Jubilatkę odwiedzili mer rejonu solecznickiego Zdzisław Palewicz, kierowniczka wydziału opieki społecznej i ochrony zdrowia Regina Sokołowicz oraz pełniąca obowiązki starosty gminy Gierwiszki Wanda Bielska.
„Pani doświadczenie życiowe jest bezcenne. Przeżyła Pani trudne czasy, doświadczyła wielu przeciwności losu, była świadkiem tragicznych wydarzeń historycznych, ale pozostawała patriotką swojego kraju, uczciwie pracowała i za to jestem Pani bardzo wdzięczny. Dziękuję za swoistą lekcję życiowej wytrwałości, za przykład dla innych pokoleń. Spotkania z Panią są dla mnie inspiracją” — powiedział mer Zdzisław Palewicz, nie kryjąc podziwu dla pani Stanisławy, która pomimo wielu przeciwności losu nie straciła wiary w dobro. Życzył Jubilatce dużo zdrowia i dobrego samopoczucia.

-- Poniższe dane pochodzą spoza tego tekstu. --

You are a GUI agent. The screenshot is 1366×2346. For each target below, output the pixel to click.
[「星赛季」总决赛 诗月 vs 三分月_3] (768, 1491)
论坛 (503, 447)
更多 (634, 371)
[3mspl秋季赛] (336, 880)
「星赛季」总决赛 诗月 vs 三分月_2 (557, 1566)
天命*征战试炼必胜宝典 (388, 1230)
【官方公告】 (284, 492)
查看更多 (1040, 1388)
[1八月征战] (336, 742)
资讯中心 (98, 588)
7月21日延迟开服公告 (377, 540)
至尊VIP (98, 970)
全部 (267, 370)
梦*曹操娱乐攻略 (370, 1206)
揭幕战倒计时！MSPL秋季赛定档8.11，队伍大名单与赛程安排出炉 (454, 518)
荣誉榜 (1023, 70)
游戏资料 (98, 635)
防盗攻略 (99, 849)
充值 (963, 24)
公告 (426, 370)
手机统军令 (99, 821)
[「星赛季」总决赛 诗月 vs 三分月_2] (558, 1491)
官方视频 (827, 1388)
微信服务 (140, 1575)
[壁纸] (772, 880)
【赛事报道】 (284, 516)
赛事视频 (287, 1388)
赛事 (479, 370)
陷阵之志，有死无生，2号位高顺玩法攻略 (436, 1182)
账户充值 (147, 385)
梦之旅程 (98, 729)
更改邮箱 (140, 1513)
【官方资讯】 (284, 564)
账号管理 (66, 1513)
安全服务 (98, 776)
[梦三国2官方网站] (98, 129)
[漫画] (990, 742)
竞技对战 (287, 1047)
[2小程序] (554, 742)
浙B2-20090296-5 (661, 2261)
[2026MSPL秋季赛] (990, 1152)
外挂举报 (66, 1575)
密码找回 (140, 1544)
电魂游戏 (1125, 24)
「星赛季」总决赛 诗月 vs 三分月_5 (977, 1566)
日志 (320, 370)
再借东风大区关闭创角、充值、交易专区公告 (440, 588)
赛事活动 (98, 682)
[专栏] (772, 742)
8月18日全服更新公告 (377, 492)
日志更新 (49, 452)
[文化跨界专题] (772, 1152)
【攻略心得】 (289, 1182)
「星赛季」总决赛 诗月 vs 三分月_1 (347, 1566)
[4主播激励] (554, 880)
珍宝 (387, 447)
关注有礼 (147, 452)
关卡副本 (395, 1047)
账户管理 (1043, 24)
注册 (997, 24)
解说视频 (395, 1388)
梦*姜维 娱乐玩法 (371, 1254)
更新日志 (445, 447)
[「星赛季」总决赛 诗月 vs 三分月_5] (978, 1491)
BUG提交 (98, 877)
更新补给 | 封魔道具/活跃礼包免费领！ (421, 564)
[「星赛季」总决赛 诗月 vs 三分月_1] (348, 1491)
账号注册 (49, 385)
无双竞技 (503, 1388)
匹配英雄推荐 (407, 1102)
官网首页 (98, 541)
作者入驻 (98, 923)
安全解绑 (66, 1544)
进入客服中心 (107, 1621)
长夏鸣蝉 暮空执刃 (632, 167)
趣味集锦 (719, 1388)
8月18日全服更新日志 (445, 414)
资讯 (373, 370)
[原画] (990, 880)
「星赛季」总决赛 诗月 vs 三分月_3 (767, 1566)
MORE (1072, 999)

Pani Stanisława powiedziała, że do dziś modli się za ludzi, którzy jej pomogli. Jednym z nich jest partyzant sowiecki. W nocy 29 stycznia 1944 r., gdy grupa sowieckich partyzantów otoczyła wioskę i zaczęła zabijać pokojowo nastawionych mieszkańców, złapała córkę i zaczęła uciekać. Ale twarzą w twarz spotkała się z uzbrojonym młodym partyzantem. Ten nie skrzywdził jej, a doradził, aby uciekała w stronę rzeki. Pani Stanisława modli się za tego człowieka każdego dnia.
Minęło 80 lat od tych tragicznych wydarzeń i wydawałoby się, że wszystko zostało zapomniane, ale w pamięci pani Stanisławy historia wsi Koniuchy jest wciąż żywa. Zapytana, czy pamięta, gdzie pochowano mieszkańców okolicy, którzy zginęli podczas pogromu w Koniuchach, pani Stanisława odpowiedziała, że pochowano ich na cmentarzach w Butrymańcach, Beniakoniach, Solecznikach lub na miejscowych cmentarzach. Nie było komu ich pochować, więc zajęli się tym ich dalsi krewni.
Czytaj więcej: 80. rocznica pacyfikacji wsi Koniuchy
Kolejnym tragicznym wydarzeniem było zesłanie jej męża na Sybir. W 1947 r. został aresztowany i trafił do więzienia, a potem został zesłany do Jakucji. Z zesłania powrócił w 1954 r. Kolejnym ciosem była wiadomość, że dom ma być skonfiskowany. Ale kobieta nie poddała się i udowodniła, że dom należał do jej rodziców. Tak udało jej się zachować rodzinny majątek.
Z powodu pogarszającego się słuchu pani Stanisława rzadziej ogląda telewizję, ale nadal interesuje się wiadomościami ze świata i zawsze pyta wnuka Walentego, co dzieje się w rejonie i na Litwie. Niedawno spełniła nawet swój obywatelski obowiązek i głosowała w wyborach. Żałuje tylko, że nie jest już tak zwinna jak kiedyś, że teraz musi być bardziej ostrożna i uważna. Mimo swojego wieku kobieta nie straciła poczucia humoru, optymizmu, myśli krytycznie i aktywnie komunikuje się z bliskimi i gośćmi.